#822

19 de junho de 2019

Numa noite fria e estrelada de abril de 1946, o general Walter Bedell Smith dirigia uma limusine em que tremulava uma bandeira americana até a fortaleza do Kremlim. Nos portões oficiais da inteligência soviética checaram sua identidade. Seu carro passou pelas antigas catedrais russas e pelo enorme sino quebrado aos pés de uma torre alta dentro dos muros do Kremlim. Soldados com botas de couro preto e calças com listras vermelhas bateram continência e conduziram o recém-nomeado embaixador americano ao interior do prédio.

Smith chegara sozinho. Eles o conduziram por longo corredor e atravessaram grandes portas duplas acolchoadas e forradas com couro verde-escuro. Finalmente, numa sala de conferências de teto alto, o general encontrou o generalíssimo.
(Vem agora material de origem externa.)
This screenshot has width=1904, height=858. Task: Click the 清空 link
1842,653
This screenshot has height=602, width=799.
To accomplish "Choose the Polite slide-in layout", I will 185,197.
Bedell Smith disparou uma pergunta de cano duplo para Stalin: “O que a União Soviética quer, e até onde a Russia pretende ir?”

Stalin fitava a distância, tragando um cigarro e rabiscando corações tortos e pontos de interrogação com um lápis vermelho. Ele negou ter planos para qualquer outra nação. Condenou a advertência de Winston Churchill, feita num discurso poucas semanas antes no Missouri, sobre a cortina de ferro que caíra sobre a Europa. Stalin disse que a Rússia conhecia seus inimigos. “Será possível que você realmente acredita que os Estados Unidos e a Grã-Bretanha estão unidos numa aliança para deter a Rússia”, perguntou Bedell Smith. “Da”, disse Stalin.

O general repetiu: “Até onde a Rússia pretender ir?” Stalin encarou-o diretamente e disse: “Não vamos muito além.” Quanto além? Ninguém sabia. Qual era a missão da inteligência americana diante da nova ameaça soviética? Ninguém sabia ao certo.